McKinley and Rep. Abigail Spanberger (D-Va.) introduced H.R. 4390, the PROTECT 340B Act, on July 9. According to Congress.gov, the official website for U.S. federal legislative information, Cawthorn co-sponsored H.R. 4390 on July 27 then withdrew his co-sponsorship on July 30.
Cawthorn, the youngest lawmaker in the House and vocal conservative member, has made quite a splash in his seven months in Congress. In addition to allegedly screaming at McKinley’s staff and allegedly getting into a heated argument on the floor with McKinley, he was stopped in February by the TSA in Asheville, N.C., carrying a loaded gun. He also has vowed to prosecute Dr. Anthony Fauci for “directly lying to Congress” and working as pawn of the Chinese communist party.
A McKinley staffer filed an ethics complaint against Cawthorn over last week’s episode, Politico reported on July 30. This is a highly unusual move. The House Ethics Committee this morning declined to comment on whether a complaint was filed.
The House Code of Official Conduct says members and employees “shall behave at all times in a manner that shall reflect creditably on the House.”
Politico reported that the episode in McKinley’s office occurred on Thursday morning. Later that afternoon, Politico said, Cawthorn and McKinley had a heated exchange on the House floor about the matter. According to press reports, during the shouting match, McKinley criticized Cawthorn for his treatment of McKinely’s staff’s while Cawthorn pushed for McKinley to take his name off the bill. According to House rules, it is up to the lawmaker who signs on to a bill to remove his name, not the lead co-sponsor. McKinley repeatedly called Cawthorn “junior” during the argument which was heard by many lawmakers as well as some reporters.
Neither Cawthorn nor McKinley’s offices responded to requests for comment yesterday about the July 30 story in Politico.
Spanberger, H.R. 4390’s other original co-sponsor, tweeted on Thursday night, “Want to know what they were fighting about? The bipartisan bill @RepMcKinley and I introduced to lower drug costs — especially in rural America — and hold PBMs accountable. Rep. McKinley’s work actually matters a lot to people struggling to afford their medicine.”

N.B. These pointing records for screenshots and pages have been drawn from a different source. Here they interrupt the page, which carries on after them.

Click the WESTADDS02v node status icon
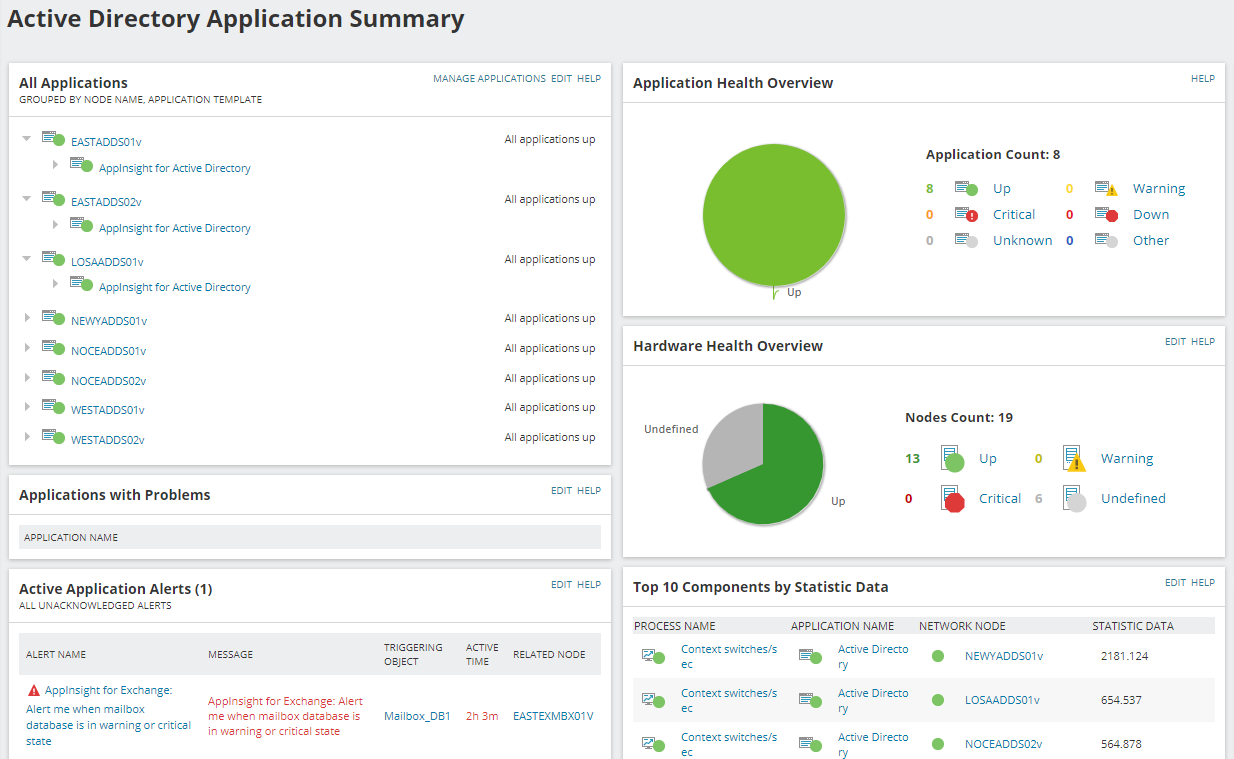53,437
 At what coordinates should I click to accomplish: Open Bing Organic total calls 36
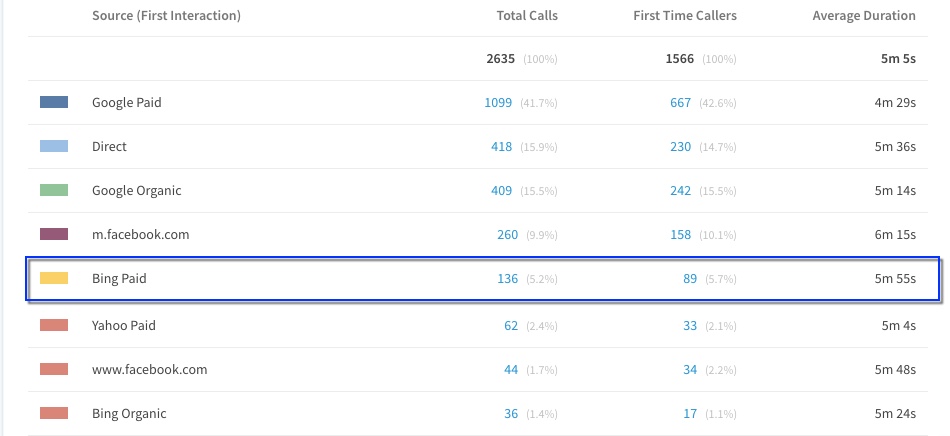click(511, 414)
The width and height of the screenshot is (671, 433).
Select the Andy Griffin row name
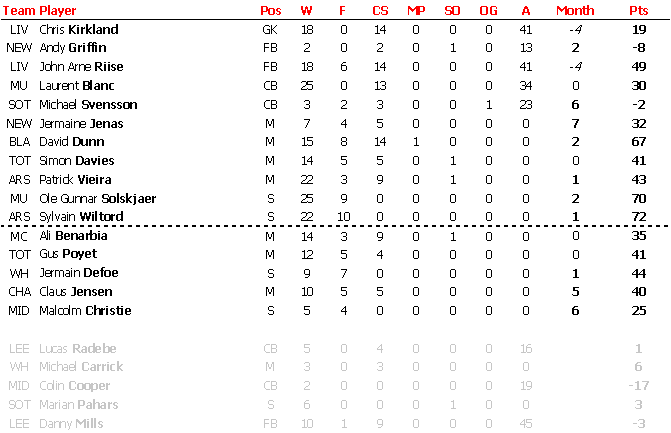(x=73, y=47)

According to Congress.gov, the bill had 13 co-sponsors as of this morning—seven Democrats and six Republicans. It prohibits insurers and PBMs from discriminating against 340B providers or their contract pharmacies by imposing different rules or reimbursement terms than are imposed on other providers or pharmacies. H.R. 4390 also calls for a new independent national drug claims clearinghouse to ensure that states do get duplicate Medicaid rebates on 340B-purchased drugs.